Il était minuit passé quand je reçus un appel du ministre des Affaires étrangères d’alors, Lamberto Dini. Il me demandait « de me rendre immédiatement au ministère » !

Il était assis avec un responsable du ministère de la Justice :

Q : « Que faut-il faire pour dégager ces gens du tribunal ? »
R : « Je n’y peux rien… Seules les familles des martyrs le peuvent. »
Q : « OK, alors qu’est-ce qui les fera partir ? »
R : « Un nouveau procès. »
Le responsable a répondu : « OK, je vous l’accorde ! »
Moi : « Attendez une minute… Il nous faut des motifs pour tenir un nouveau procès. »
Le responsable : « Combien d’Italiens allaient être exécutés pour chaque soldat allemand ? »
Moi : « Dix. »
Le responsable : « Oui, mais combien ont-ils été tués ? »
Moi : « 335. »
Le responsable, avec un sourire : « Alors c’est cinq de trop… Il n’a pas respecté les ordres ! »

Pourquoi était-ce si nécessaire que le tribunal soit occupé par les familles des martyrs ? Nous craignions que Priebke soit innocenté et conduit au Vatican, distant de 6 kilomètres de Rome, pour y demander l’asile. Il semble qu'il ait encore eu des contacts dans la Curie.

Il a même été allégué que Priebke avait informé un clerc proche du pape Pie XII du massacre, le matin où celui-ci devait être perpétré. Mais, plus que tout, nous voulions éviter au pape Jean Paul II tout embarras.
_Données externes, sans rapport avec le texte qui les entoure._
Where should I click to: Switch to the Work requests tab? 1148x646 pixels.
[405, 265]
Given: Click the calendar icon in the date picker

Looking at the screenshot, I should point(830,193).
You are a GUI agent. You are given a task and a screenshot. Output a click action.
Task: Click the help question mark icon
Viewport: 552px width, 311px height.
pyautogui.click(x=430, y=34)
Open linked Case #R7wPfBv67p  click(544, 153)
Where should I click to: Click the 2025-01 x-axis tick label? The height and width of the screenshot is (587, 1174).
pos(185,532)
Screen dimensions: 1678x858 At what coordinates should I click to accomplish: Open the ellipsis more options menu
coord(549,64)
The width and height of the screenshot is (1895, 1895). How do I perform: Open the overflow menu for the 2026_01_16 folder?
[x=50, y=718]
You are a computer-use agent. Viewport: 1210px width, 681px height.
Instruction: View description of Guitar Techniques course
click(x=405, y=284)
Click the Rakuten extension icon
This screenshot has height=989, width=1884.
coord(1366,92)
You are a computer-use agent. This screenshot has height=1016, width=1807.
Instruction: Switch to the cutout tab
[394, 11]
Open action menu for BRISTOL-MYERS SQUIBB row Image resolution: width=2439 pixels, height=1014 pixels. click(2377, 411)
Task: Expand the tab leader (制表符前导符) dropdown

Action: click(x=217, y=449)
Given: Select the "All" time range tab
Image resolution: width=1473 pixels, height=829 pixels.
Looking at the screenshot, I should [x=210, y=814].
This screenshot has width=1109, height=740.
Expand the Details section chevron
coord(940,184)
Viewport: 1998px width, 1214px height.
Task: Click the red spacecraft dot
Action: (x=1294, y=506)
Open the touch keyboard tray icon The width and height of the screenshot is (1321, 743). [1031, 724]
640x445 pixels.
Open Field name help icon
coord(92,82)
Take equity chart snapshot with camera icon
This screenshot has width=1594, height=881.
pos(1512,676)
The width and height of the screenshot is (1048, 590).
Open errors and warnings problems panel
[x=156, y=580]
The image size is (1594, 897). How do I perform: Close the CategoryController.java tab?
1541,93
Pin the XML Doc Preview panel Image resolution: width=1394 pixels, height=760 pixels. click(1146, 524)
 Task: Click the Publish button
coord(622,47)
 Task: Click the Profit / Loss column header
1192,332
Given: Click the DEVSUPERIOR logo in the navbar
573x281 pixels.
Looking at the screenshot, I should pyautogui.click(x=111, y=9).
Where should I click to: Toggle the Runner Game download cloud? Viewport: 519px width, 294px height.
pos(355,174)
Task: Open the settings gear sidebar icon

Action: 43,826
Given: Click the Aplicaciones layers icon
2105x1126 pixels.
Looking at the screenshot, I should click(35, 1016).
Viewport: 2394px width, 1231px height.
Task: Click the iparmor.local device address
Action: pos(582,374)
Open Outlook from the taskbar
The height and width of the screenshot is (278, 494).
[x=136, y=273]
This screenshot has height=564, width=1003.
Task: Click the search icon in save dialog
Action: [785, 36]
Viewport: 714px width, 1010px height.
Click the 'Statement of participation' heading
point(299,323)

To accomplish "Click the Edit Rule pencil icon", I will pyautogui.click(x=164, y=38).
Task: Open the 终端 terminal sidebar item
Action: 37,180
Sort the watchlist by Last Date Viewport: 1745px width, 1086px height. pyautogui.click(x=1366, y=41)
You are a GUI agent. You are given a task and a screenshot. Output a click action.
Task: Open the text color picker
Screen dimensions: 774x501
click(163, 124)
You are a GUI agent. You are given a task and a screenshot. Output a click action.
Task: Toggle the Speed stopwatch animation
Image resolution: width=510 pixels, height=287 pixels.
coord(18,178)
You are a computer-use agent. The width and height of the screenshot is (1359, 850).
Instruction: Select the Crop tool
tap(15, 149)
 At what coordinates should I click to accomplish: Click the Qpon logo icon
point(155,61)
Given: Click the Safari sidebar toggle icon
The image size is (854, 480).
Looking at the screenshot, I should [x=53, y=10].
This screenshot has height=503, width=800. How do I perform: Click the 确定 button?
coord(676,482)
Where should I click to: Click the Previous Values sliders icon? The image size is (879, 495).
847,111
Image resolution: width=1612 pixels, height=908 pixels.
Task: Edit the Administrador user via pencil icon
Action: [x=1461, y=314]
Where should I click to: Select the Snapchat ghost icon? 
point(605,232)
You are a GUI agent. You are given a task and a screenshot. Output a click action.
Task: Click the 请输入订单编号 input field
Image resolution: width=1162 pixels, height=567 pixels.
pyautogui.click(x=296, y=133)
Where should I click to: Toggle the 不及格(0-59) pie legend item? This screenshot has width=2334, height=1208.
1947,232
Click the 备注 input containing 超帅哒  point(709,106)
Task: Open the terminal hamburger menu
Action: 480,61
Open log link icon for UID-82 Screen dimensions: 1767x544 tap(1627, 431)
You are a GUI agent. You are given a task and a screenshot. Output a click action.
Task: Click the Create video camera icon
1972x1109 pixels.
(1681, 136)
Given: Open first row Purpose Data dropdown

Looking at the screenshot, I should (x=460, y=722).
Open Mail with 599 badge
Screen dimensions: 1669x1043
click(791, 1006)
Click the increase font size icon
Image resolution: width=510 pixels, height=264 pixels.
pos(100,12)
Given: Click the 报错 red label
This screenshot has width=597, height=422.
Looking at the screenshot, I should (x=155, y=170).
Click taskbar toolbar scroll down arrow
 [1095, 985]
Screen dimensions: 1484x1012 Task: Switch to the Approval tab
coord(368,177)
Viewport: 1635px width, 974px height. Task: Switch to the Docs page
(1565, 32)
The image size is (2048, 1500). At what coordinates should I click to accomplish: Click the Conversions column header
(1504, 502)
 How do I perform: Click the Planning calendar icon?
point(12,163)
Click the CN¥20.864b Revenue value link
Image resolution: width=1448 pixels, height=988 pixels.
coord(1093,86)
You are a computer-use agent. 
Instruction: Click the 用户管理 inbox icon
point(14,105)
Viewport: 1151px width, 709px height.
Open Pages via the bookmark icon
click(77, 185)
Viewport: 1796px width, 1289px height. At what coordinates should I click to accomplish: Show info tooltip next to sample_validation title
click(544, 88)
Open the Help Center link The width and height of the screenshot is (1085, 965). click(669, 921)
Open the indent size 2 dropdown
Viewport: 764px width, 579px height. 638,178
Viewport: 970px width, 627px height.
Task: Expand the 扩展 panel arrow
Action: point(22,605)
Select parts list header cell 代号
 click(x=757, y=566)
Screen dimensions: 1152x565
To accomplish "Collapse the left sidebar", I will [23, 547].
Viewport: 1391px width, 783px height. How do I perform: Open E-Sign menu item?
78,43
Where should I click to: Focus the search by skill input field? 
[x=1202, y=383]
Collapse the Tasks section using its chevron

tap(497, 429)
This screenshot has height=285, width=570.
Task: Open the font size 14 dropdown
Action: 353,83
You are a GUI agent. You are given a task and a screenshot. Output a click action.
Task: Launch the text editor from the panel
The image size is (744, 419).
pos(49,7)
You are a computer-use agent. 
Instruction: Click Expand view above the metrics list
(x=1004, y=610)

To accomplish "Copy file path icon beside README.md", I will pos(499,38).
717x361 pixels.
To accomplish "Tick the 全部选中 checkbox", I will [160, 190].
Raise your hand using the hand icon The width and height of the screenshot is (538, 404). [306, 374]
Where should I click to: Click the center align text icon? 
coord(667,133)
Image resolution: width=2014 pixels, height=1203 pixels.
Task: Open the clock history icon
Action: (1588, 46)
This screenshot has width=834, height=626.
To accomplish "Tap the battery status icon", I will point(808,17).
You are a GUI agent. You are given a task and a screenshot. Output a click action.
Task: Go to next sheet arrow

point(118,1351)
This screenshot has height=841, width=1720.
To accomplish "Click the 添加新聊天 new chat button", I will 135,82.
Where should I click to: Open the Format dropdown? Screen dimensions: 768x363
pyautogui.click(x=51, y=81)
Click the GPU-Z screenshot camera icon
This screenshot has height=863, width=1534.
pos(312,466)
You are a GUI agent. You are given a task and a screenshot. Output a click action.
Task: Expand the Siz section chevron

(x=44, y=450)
Après plusieurs appels, Priebke fut condamné à la prison à vie. Invoquant son âge, il fut autorisé à être détenu en résidence surveillée chez son avocat. Robuste, il mourut en 2013 à l’âge de 100 ans, et fut enterré dans une tombe anonyme.

Ce fut le premier exemple de l’aphorisme de Simon Wiesenthal : « La longévité n’est pas un motif d’impunité. » Curieusement, Priebke survécut à la plupart des leaders des familles des martyrs.

Après le massacre, l’Osservatore Romano, organe du Vatican, déplorait dans un éditorial controversé « la violence des parties coupables qui échappèrent à l’arrestation ». Nombreux furent ceux qui interprétèrent que les « coupables » étaient « les communistes, les terroristes, la Résistance ».

Nous sommes curieux de savoir maintenant si le nom de Priebke est mentionné dans les archives de Pie XII, ce que nous devrions découvrir à leur réouverture après la pandémie.

L’auteur de ces lignes et le directeur des Relations internationales du Centre Simon Wiesenthal.